Die psychiatrische Klinik in Zwiefalten kommt nicht zur Ruhe. Drei suchtkranke Straftäter sind seit Samstag auf der Flucht.

Politik/Baden-Württemberg: Rüdiger Bäßler (rub)

Zwiefalten - Mächtig wirken die alten Mauern der früheren Benediktinerabtei Zwiefalten (Kreis Reutlingen) immer noch. Dass sich über die Jahrhunderte der Mörtel zwischen den Ziegelsteinen lockerte, ahnte wohl niemand. Er habe nie gedacht, „dass auch alte Klostermauern durchbrechbar sind“, sagte am Montag Gerhard Längle, der Leitende Ärztliche Direktor der Klinik für forensische Psychiatrie im früheren Kloster.

 

So konnten am Samstag gegen 20.30 Uhr erneut drei suchtkranke Häftlinge aus der geschlossenen Abteilung des Landeskrankenhauses ausbrechen. Nach Polizeiangaben handelt es sich um drei Staatsbürger Griechenlands, der Türkei und Italiens im Alter von 30, 32 und 38 Jahren. Die Fahndung laufe „auf Hochtouren“, sagte ein Sprecher des Polizeipräsidiums Reutlingen. Auch Spezialisten des Landeskriminalamts seien einbezogen.

- _Bereitgestellte Daten_:
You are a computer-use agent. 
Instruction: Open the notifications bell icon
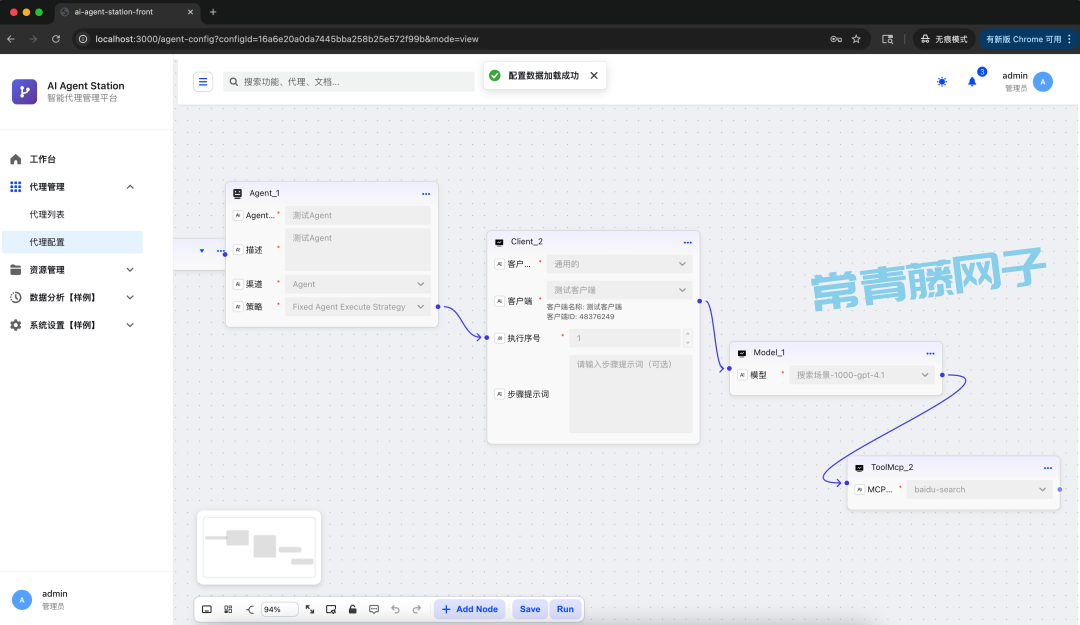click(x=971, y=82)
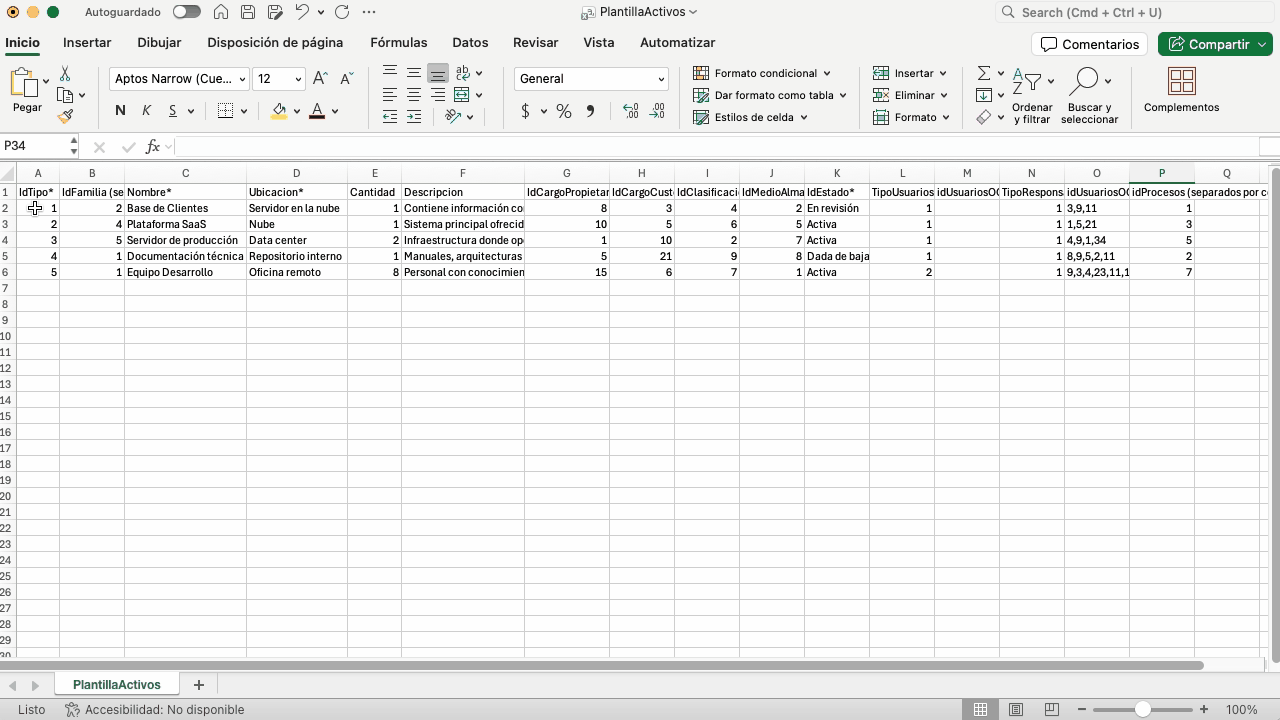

* * *

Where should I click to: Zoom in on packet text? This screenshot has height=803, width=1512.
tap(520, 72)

--

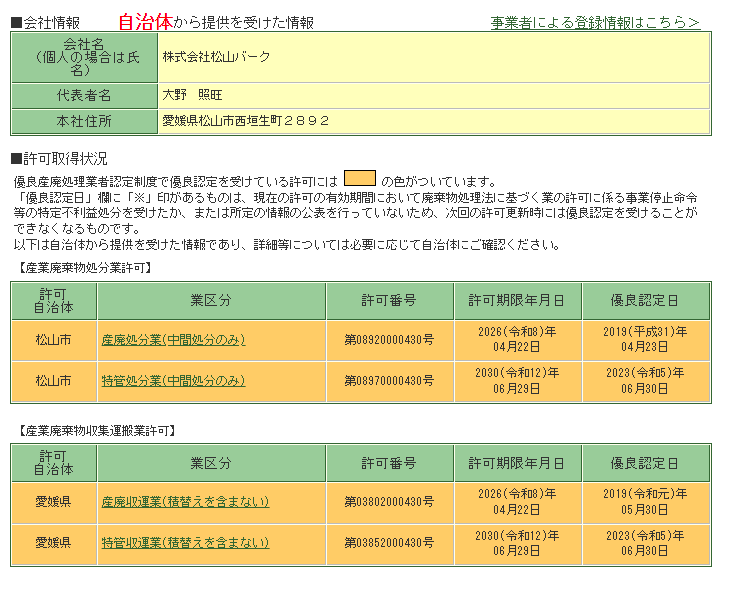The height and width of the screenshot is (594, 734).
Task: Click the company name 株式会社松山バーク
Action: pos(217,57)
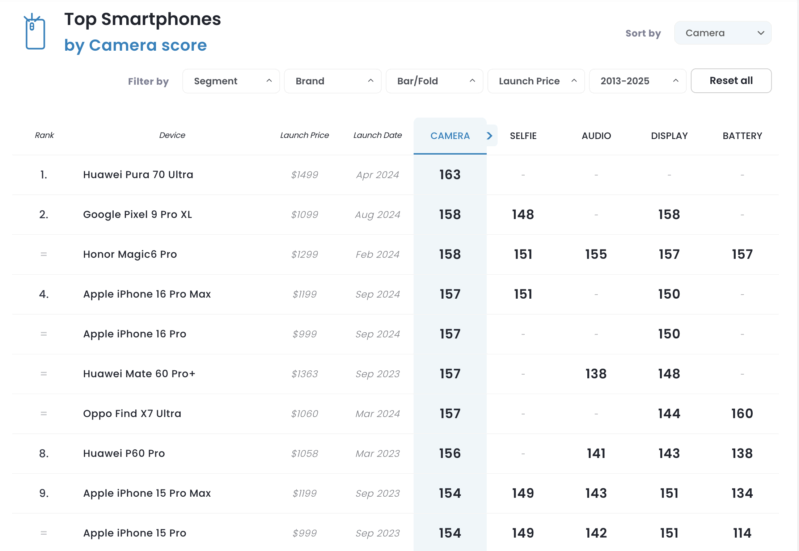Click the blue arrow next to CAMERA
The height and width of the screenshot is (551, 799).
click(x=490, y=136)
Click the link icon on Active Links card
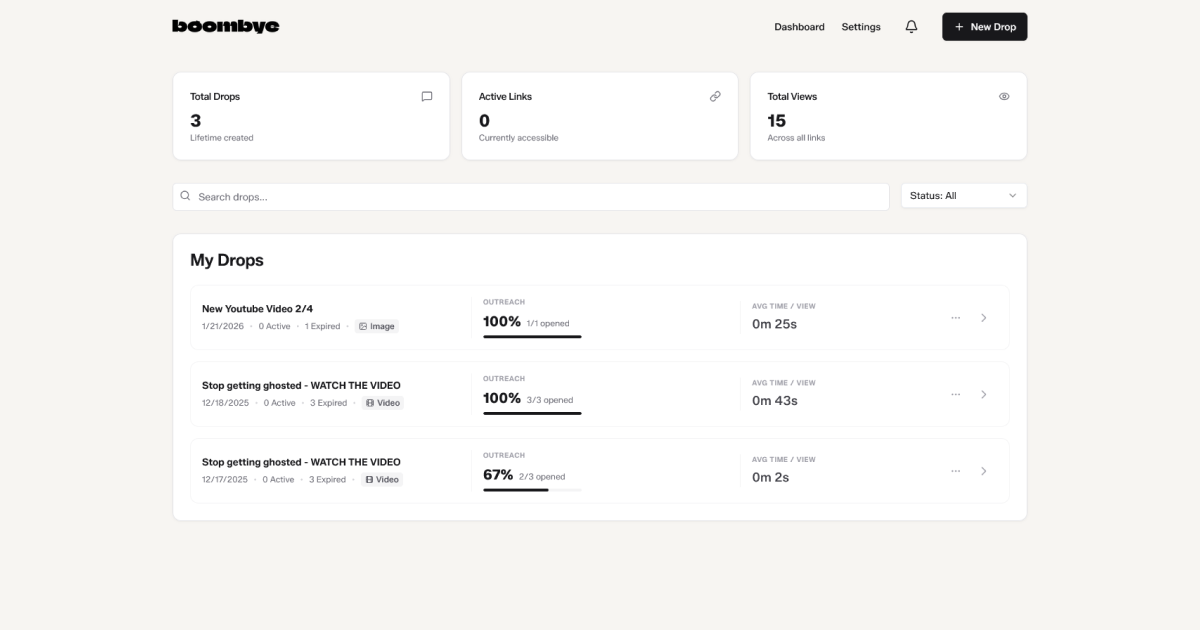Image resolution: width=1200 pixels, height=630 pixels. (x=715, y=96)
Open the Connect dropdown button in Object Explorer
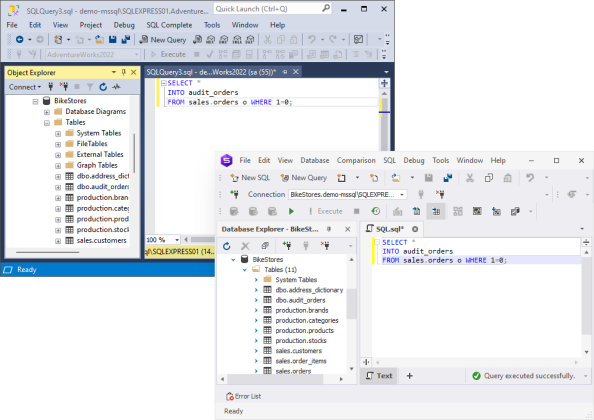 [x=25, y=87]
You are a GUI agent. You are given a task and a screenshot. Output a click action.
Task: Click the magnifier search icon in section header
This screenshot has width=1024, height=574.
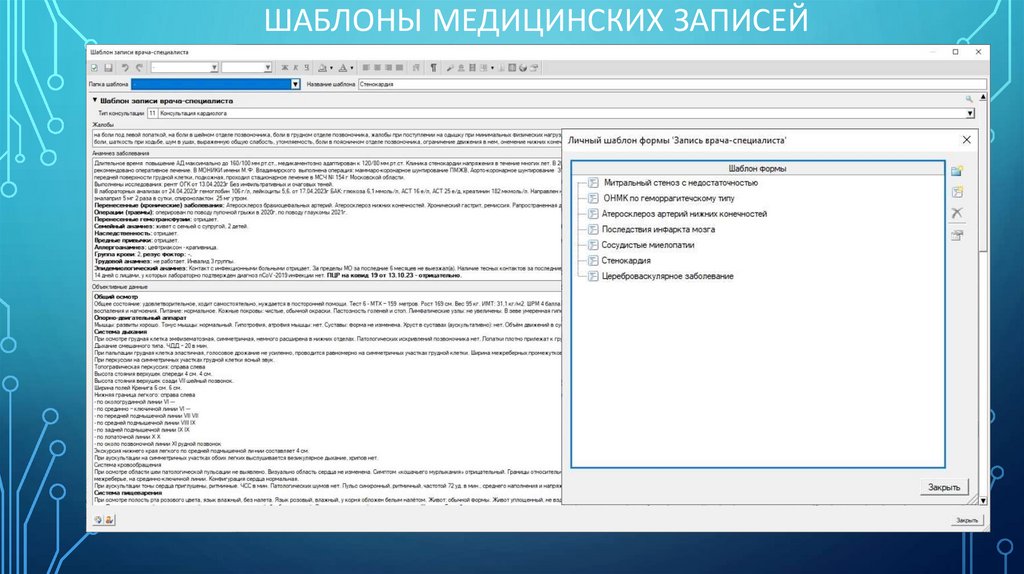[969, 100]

- _Aufgabenstellung_: Nenne bitte anhand des Textauszugs die Funktion, die Gerhard Längle innehat. Maßgeblich ist allein der Textauszug, nicht die Datensätze.

- _Ergebnis_: Er ist Leitender Ärztlicher Direktor der Klinik für forensische Psychiatrie im früheren Kloster.